Clergyman
Centurion, 1895–1921
Born 16 December 1852 in New York (Manhattan), New York
Died 10 November 1921 in New York (Manhattan), New York
Buried Saint Michael’s Cemetery, East Elmhurst, New York
Proposed by Arthur Brooks and George Haven Putnam
Elected 5 October 1895 at age forty-two
Archivist’s Note: Father of John P. Peters; brother of William R. Peters; father-in-law of John A. Church Jr.
Seconder of:
Century Memorial
It may be doubted if the members of the Century ever quite realized the remarkable qualities and remarkable achievements of John Punnett Peters. All of them knew the little man with the whimsical smile, the friendly manner, the black skull-cap and the low voice as the Rector of St. Michaels, interested in archaeology; probably few of them were aware how great a scholar and tireless an investigator they had been talking with at the Club’s dinner-table, or in a chair after adjournment of the annual meeting from which he was so rarely absent. As lately as 1919, when Dr. Peters was revisiting Palestine on the heels of the Great War, determined to complete his study of the actual background of the Psalms and Hebrew history, and when friends warned him not to push on further while the natives were in a state of exasperation over the Zionist intrusion, they did not know their man. “I told them no Bedouin would mistake me for a Zionist,” Dr. Peters used to say, smilingly, in telling the story, and certainly no roaming son of the desert would have discovered in his countenance the imprint of the Chosen Tribe. But Dr. Peters would equally have carried out his plan of investigation if he had been sure of the tribute of an Arab bullet.

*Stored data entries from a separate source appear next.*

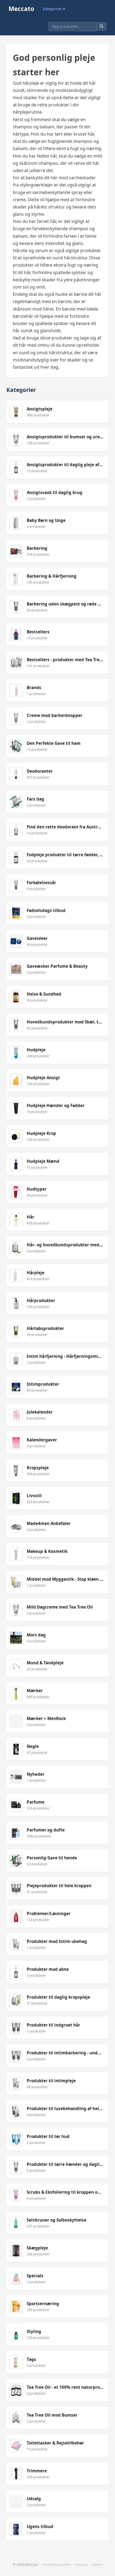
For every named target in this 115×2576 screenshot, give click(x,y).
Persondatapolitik (57, 2564)
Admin (97, 2564)
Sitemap (81, 2564)
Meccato (21, 9)
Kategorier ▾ (54, 8)
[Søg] (101, 26)
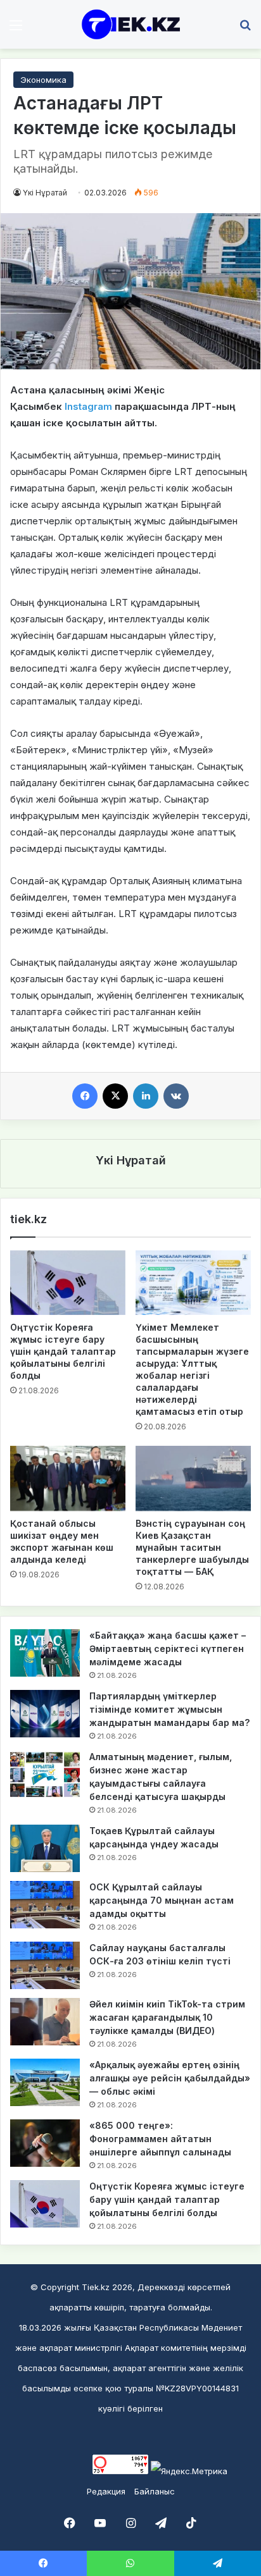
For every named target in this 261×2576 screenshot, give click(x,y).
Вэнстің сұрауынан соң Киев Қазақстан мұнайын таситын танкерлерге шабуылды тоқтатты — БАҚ (192, 1547)
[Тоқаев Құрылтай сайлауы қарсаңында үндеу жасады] (45, 1848)
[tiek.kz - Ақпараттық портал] (130, 24)
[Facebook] (85, 1096)
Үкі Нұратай (45, 192)
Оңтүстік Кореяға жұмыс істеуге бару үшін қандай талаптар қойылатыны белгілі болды (63, 1351)
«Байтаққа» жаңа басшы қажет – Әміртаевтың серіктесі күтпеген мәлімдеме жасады (167, 1648)
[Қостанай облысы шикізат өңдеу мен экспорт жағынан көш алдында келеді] (67, 1478)
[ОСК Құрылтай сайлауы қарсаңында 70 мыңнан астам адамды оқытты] (45, 1904)
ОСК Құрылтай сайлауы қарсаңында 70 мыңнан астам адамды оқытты (161, 1900)
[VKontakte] (176, 1096)
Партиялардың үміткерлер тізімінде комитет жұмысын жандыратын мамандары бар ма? (169, 1709)
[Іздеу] (245, 29)
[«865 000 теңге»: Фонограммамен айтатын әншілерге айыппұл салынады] (45, 2143)
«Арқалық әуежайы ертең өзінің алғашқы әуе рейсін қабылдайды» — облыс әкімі (169, 2078)
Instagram (88, 406)
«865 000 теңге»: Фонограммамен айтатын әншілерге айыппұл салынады (160, 2138)
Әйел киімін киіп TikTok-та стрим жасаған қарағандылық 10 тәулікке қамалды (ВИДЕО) (167, 2017)
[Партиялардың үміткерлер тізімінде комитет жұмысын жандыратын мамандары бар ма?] (45, 1713)
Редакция (106, 2491)
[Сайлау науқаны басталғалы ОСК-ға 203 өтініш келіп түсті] (45, 1965)
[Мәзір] (16, 29)
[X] (115, 1096)
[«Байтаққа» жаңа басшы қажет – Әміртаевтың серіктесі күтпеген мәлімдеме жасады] (45, 1653)
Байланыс (154, 2491)
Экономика (43, 80)
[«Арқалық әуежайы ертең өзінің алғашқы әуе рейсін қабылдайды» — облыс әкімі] (45, 2082)
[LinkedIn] (145, 1096)
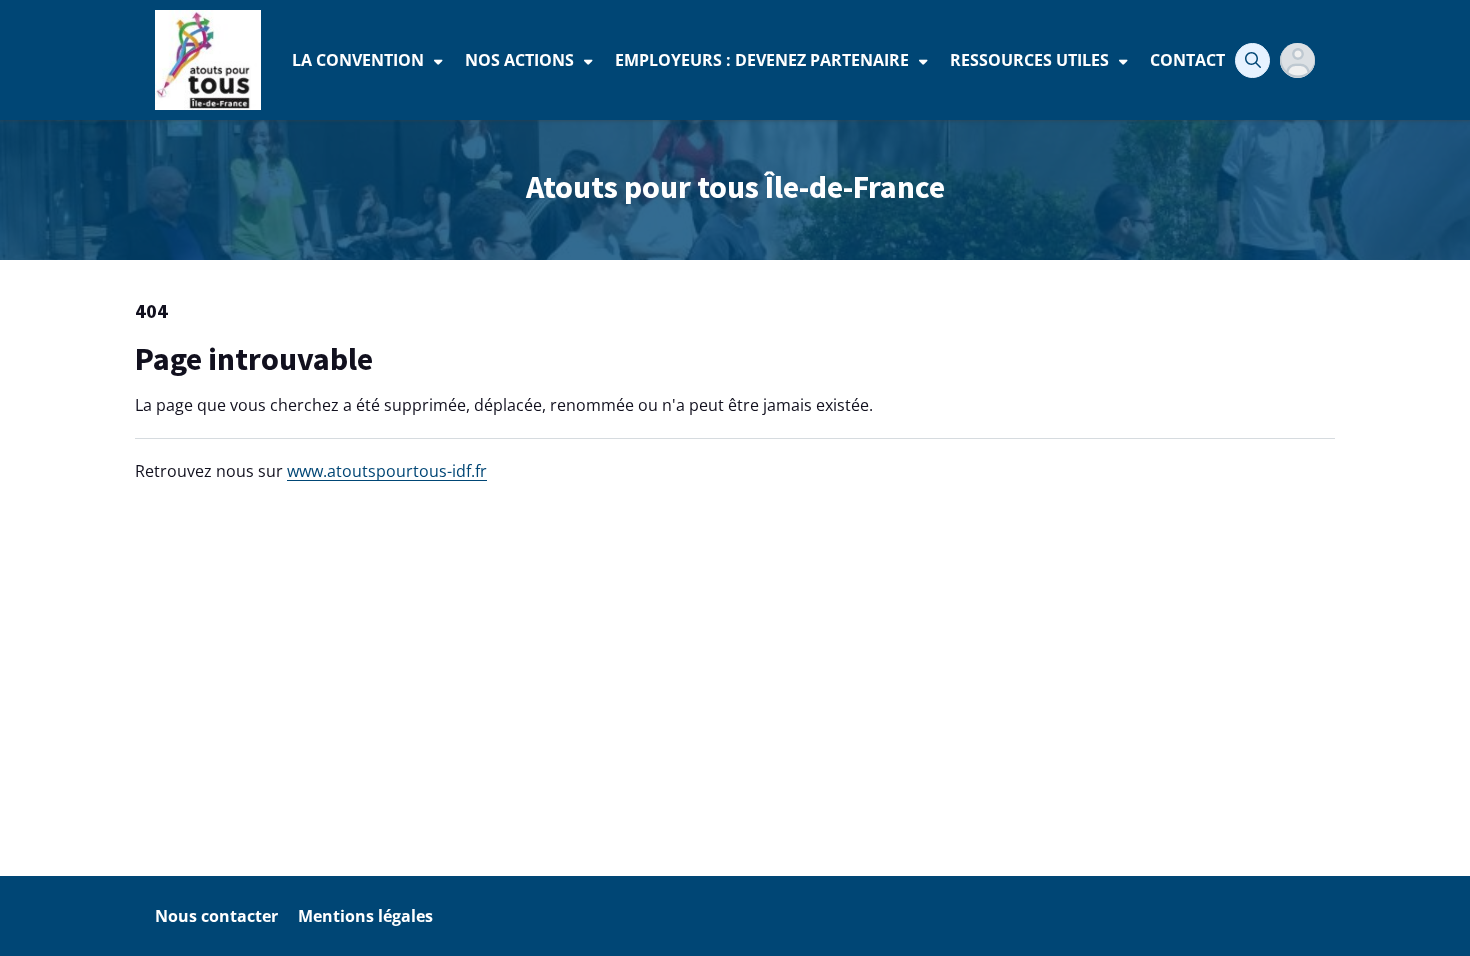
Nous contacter (216, 916)
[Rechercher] (1252, 60)
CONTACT (1187, 60)
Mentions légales (365, 916)
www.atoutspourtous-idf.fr (387, 471)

This steadfastness in an uncommon purpose was the story of his life. Withdrawn from school because of shaken health, he pursued his studies privately with such diligence as to enter Yale at sixteen. At Yale, a not altogether usual distribution of activities made the young Peters member of the University football team and coxswain of the crew at the time when he was making his way to a Doctor of Philosophy degree in Sanskrit, Greek, Hebrew, Syriac, Arabic and Comparative Philology. Completing his Semitic studies by an intensive course at Berlin and Leipzig, Dr. Peters returned to New York at the age of thirty, one of the most accomplished Assyriologists of his time, and quietly resumed parochial work in his father’s church.

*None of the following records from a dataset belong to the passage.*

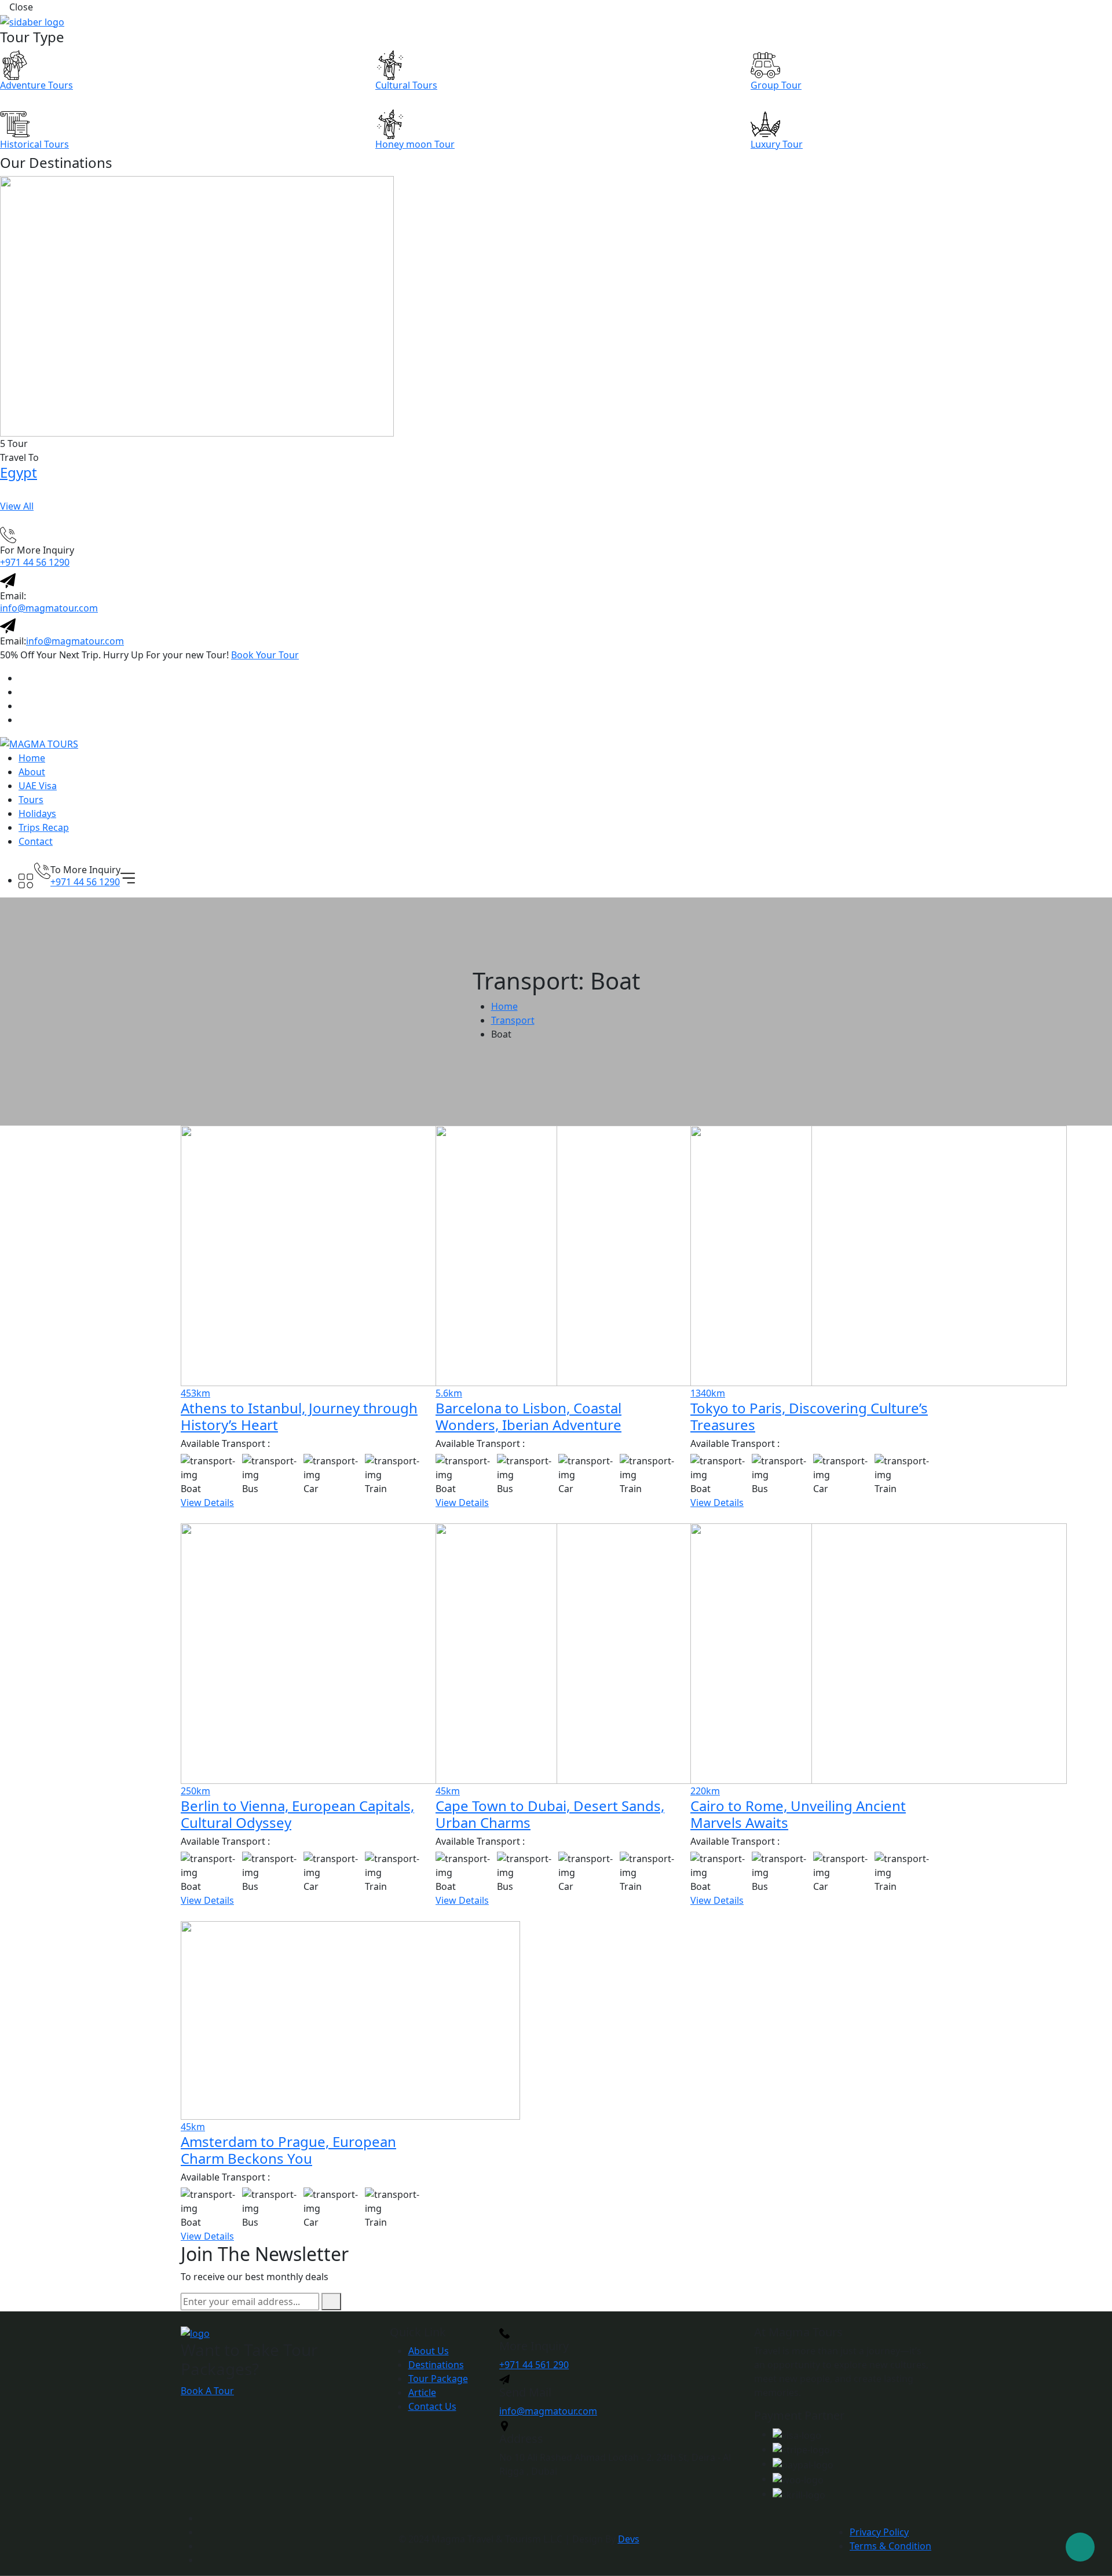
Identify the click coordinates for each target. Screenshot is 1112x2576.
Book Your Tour (265, 654)
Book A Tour (207, 2390)
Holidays (37, 813)
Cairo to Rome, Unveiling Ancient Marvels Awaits (798, 1814)
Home (32, 758)
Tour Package (438, 2378)
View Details (207, 1502)
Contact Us (432, 2406)
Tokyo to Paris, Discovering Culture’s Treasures (809, 1416)
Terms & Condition (890, 2546)
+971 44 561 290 (534, 2364)
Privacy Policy (879, 2532)
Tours (31, 799)
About (32, 771)
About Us (428, 2350)
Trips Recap (44, 827)
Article (422, 2392)
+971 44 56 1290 (35, 562)
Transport (513, 1020)
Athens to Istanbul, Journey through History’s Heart (299, 1416)
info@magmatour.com (49, 608)
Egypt (18, 472)
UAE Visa (38, 785)
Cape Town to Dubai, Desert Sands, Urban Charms (550, 1814)
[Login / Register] (26, 865)
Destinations (436, 2364)
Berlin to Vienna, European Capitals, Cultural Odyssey (297, 1814)
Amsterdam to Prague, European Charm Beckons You (288, 2150)
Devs (628, 2539)
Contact (36, 841)
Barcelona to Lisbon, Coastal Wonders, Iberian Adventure (528, 1416)
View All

But the instinct of the scholar and investigator would not wait; in a very few years he was excavating at Nippur, where the Babylonian inscriptions presently unearthed by him carried documentary history two thousand years further back than any previously discovered records. How real a thing this organized community of four thousand years before the Christian era was to Dr. Peters, the people his mind could conjure up in its streets and temples, the military records, the religious legends in its library of clay, and how exact was his knowledge of the period, appeared in a strikingly interesting way when he confuted the pretended discoveries of Professor Hilprecht with the accumulated evidence and personal indignation of a controversialist denouncing a garbled version of the Versailles conference.
A life of just such achievement, in these days of diffused activities and desultory learning, is an interesting landmark. The fact that Dr. Peters was also a leader in community service at his parish house of St. Michael’s, that he studied and spoke on the problem of capital and labor, that he bore a part in every municipal reform campaign, served in 1903 as chairman of the Transit Reform Committee of One Hundred for regulation of the New York street car service, and took a hand as chairman of the Committee of Fourteen to suppress the Raines Law Hotel iniquities, shows the many-sidedness as well as the public spirit of the man himself. But these responsibilities never interfered with the purpose to which his inborn genius directed him, any more than they did with his cheerful social qualities. They went to show how far we have got from the day when to be a deeply-learned scholar was to be a recluse, when the investigator of ancient history lost sight of history in the making. But they also illustrate the fine sense of civic duty which marks the real New Yorker and which, in our confused municipal career, has always been the city’s safeguard.